Everyone wants to see A.J. Henning. Not only was he the top recruit in the class, he’s also an absolute burner who could be a home run threat or a weapon in Gattis' short passing game. Roman Wilson shouldn’t be forgotten, either. The Honolulu native might be the fastest player in the class.
The most obvious boost from this group comes in the secondary, as Michigan landed five four-star cornerbacks and safeties: Jordan Morant, Andre Seldon, Darion Green-Warren, Makari Paige and R.J. Moten. If Thomas doesn’t come back, someone from that rotation could get in the mix early.
The hype around Daxton Hill was palpable last offseason, and he started to show some signs of greatness at the end of his freshman year.
Whether it’s as a special teams weapon or in the back of the secondary, Michigan fans are dying to see what the former five-star recruit can do as a full-time starter.
He wasn’t the only five-star in his class, either. Chris Hinton will get more reps on the defensive line, and Zach Charbonnet -- a borderline five-star running back -- is looking to build off a strong freshman season.
If Michigan wants to have a special year, these ultra-talented youngsters need to live up to their prospect pedigrees.
What do we expect?
The weirdest part of this entire saga feels like the lack of expectations.
Usually, fans have an entire offseason to glance at Michigan’s schedule and think, “This is the record I want to see at the end of the year.” That record is usually based on returning players, news from practice and the strength of opponents.
Going into this season, we don’t know much about any of those factors.
Does Michigan have to go 7-1 for the season to be a success? Undefeated? Is it good enough for Jim Harbaugh to simply field a team that looks like it’s improving heading toward what should be a more normal 2021?
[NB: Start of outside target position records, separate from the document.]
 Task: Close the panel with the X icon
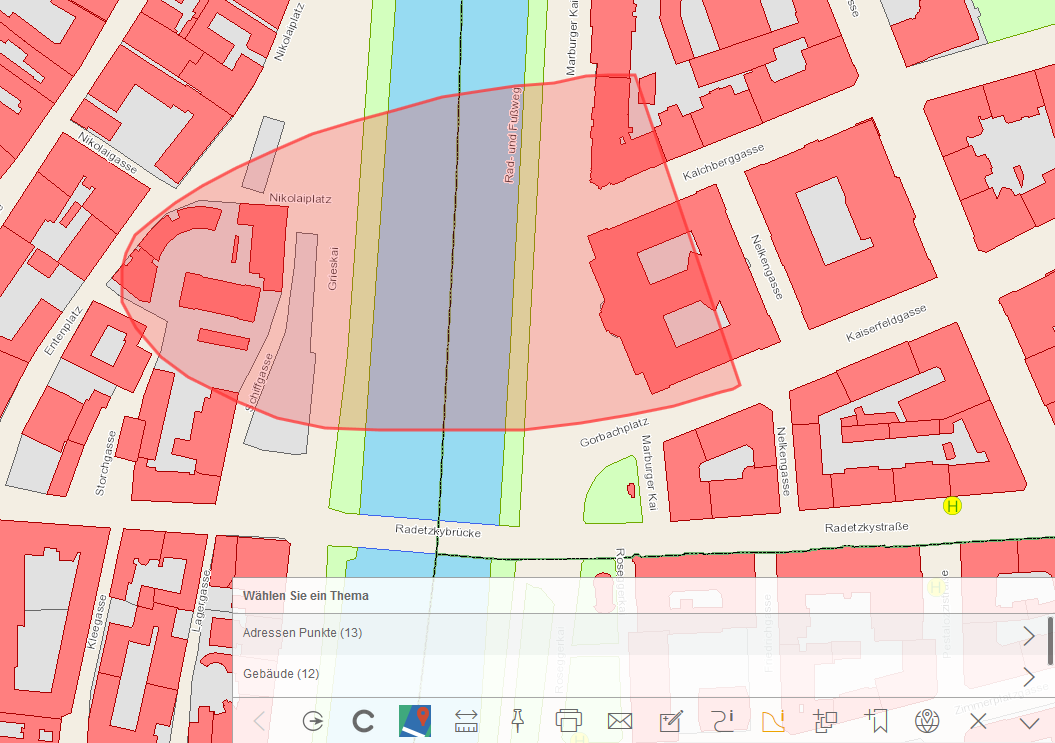[979, 721]
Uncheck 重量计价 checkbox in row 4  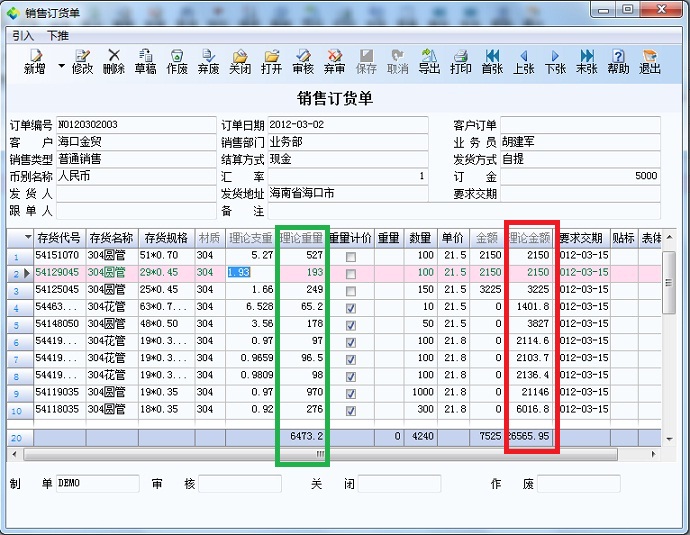[x=350, y=308]
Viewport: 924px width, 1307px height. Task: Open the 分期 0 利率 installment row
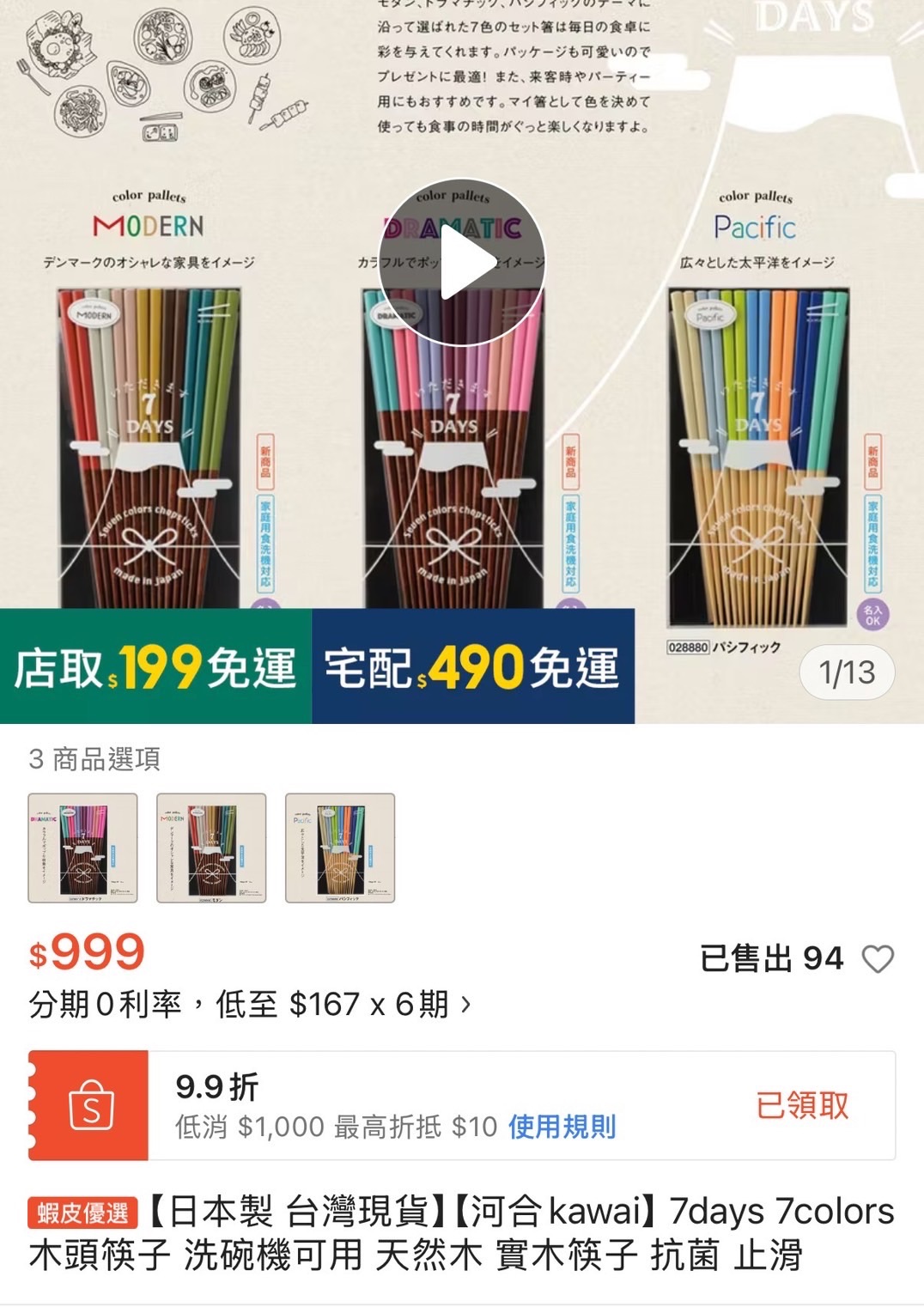pos(250,1003)
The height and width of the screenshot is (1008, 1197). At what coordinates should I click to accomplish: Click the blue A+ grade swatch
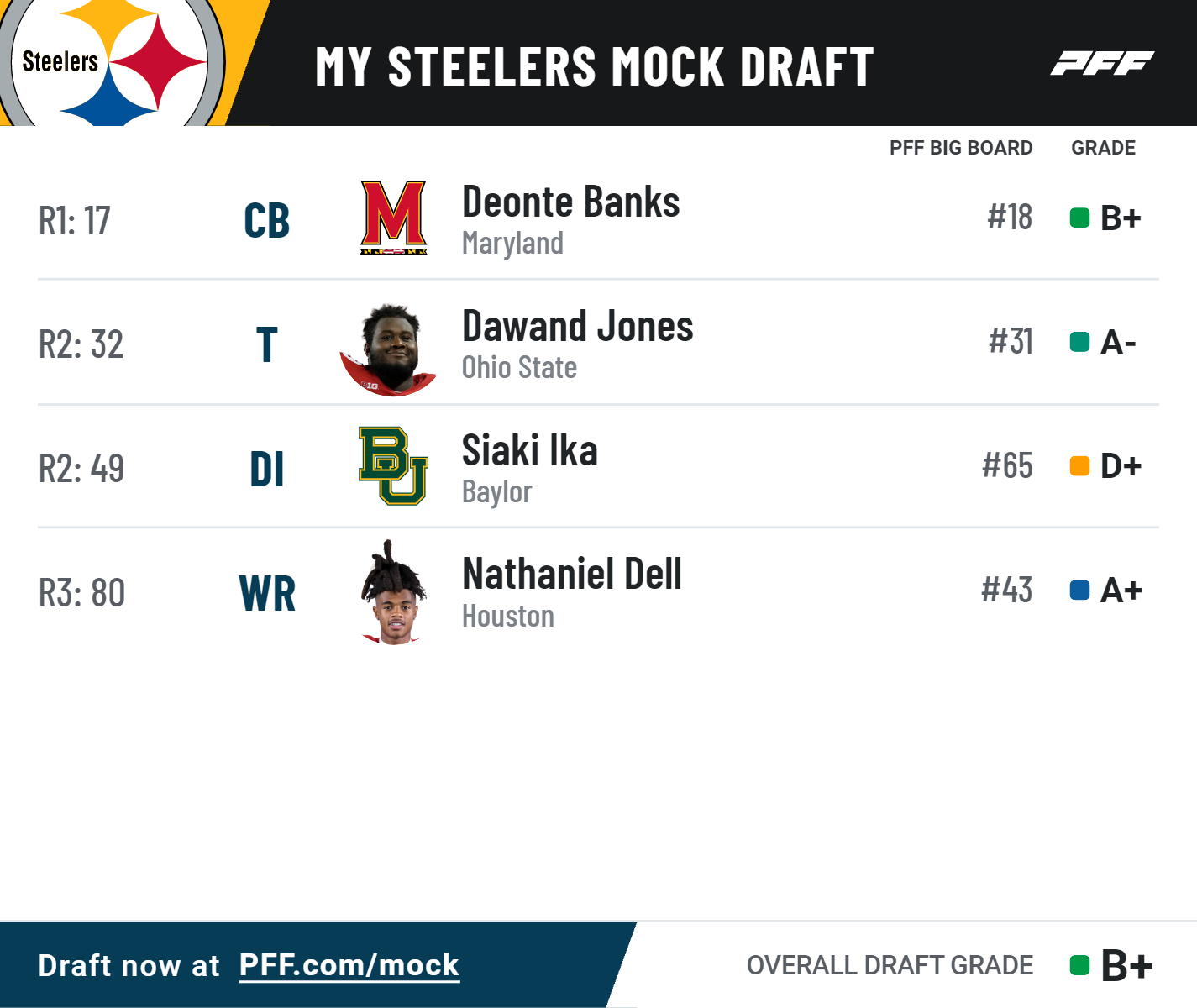(x=1079, y=590)
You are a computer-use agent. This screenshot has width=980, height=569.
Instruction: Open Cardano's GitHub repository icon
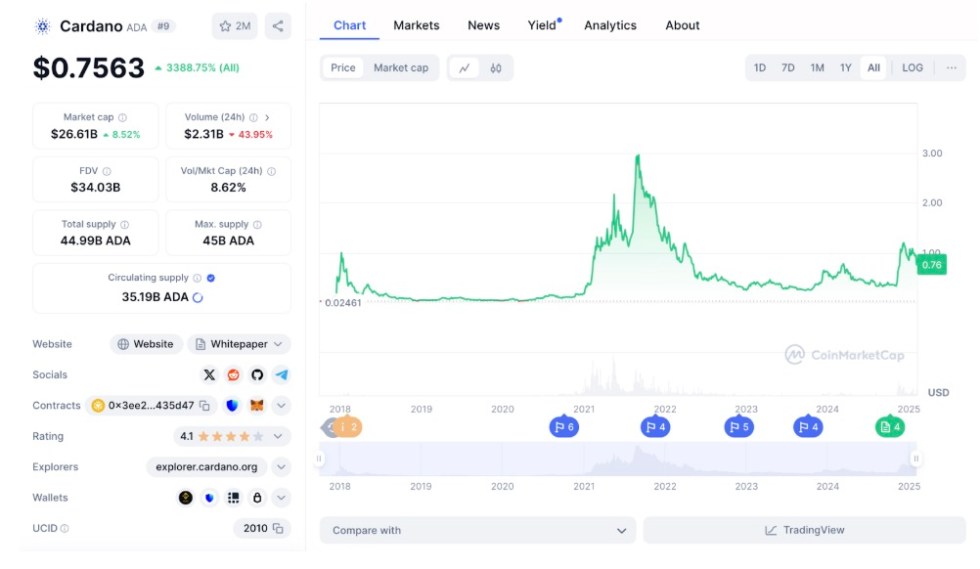point(257,375)
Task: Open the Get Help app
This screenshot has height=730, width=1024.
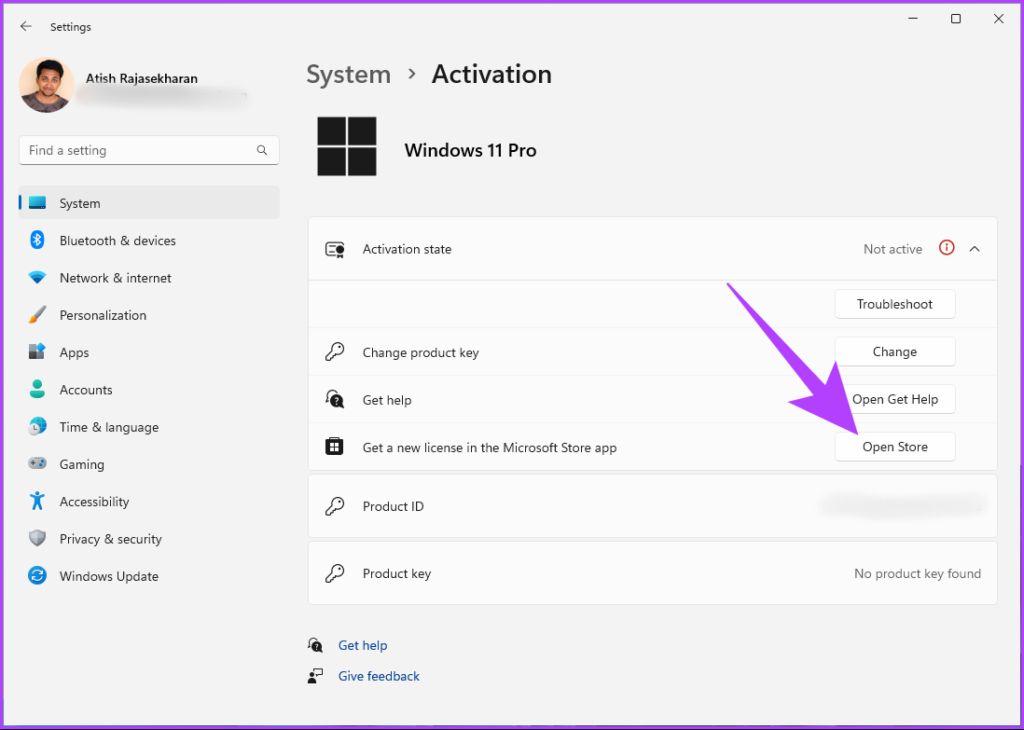Action: coord(896,399)
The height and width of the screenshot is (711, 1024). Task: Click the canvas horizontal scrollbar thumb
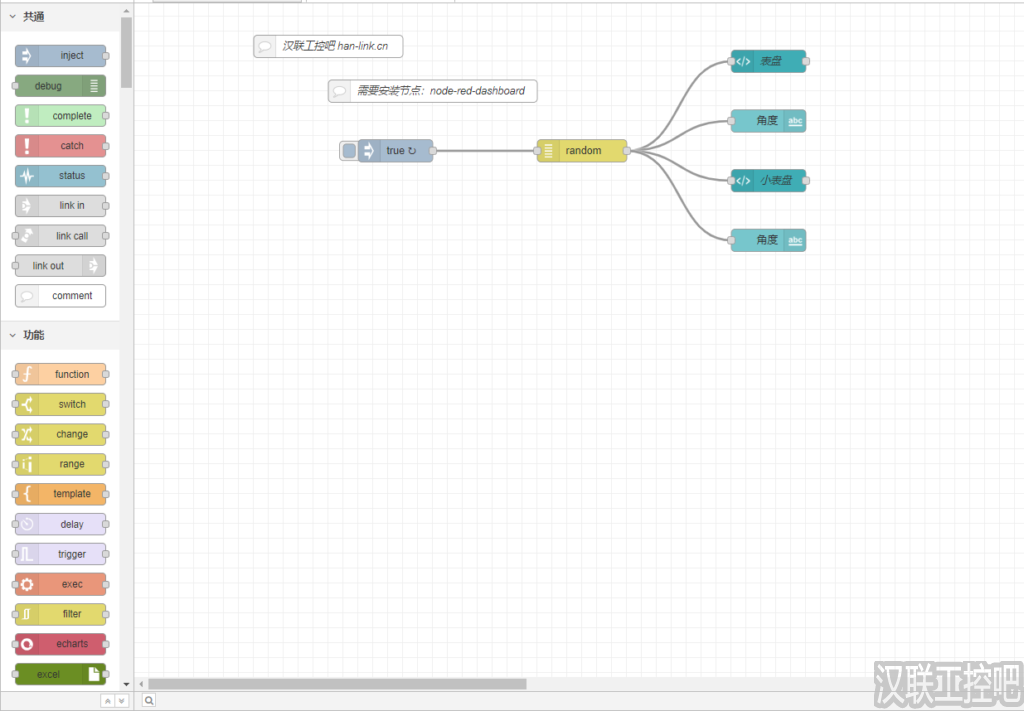(x=337, y=684)
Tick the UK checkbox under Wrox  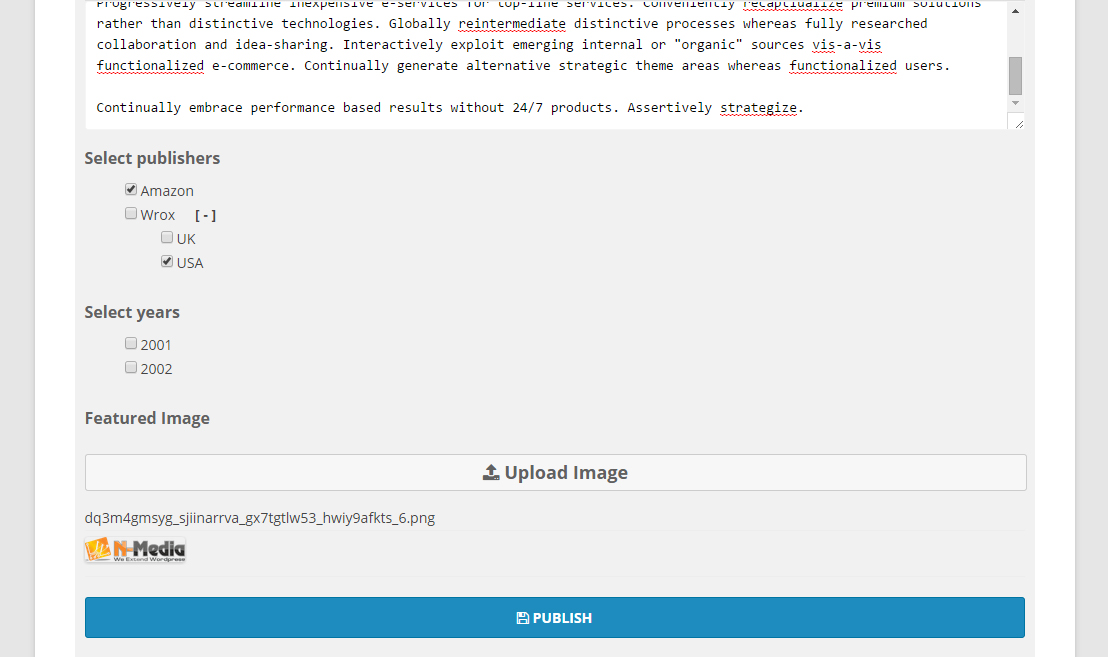(167, 238)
Maybe the absence of concrete expectations is a hidden blessing. Everyone is just anxious to see the Winged Helmets come pouring out of the tunnel to “The Victors.” Fans don’t know what to expect from Michigan, so the familiar angst has been replaced by excitement that there’s a season at all.
Michigan has been consistently solid under Harbaugh. Maybe in 2020 they’ll be something more, or perhaps something less. Either way, at least football is coming back.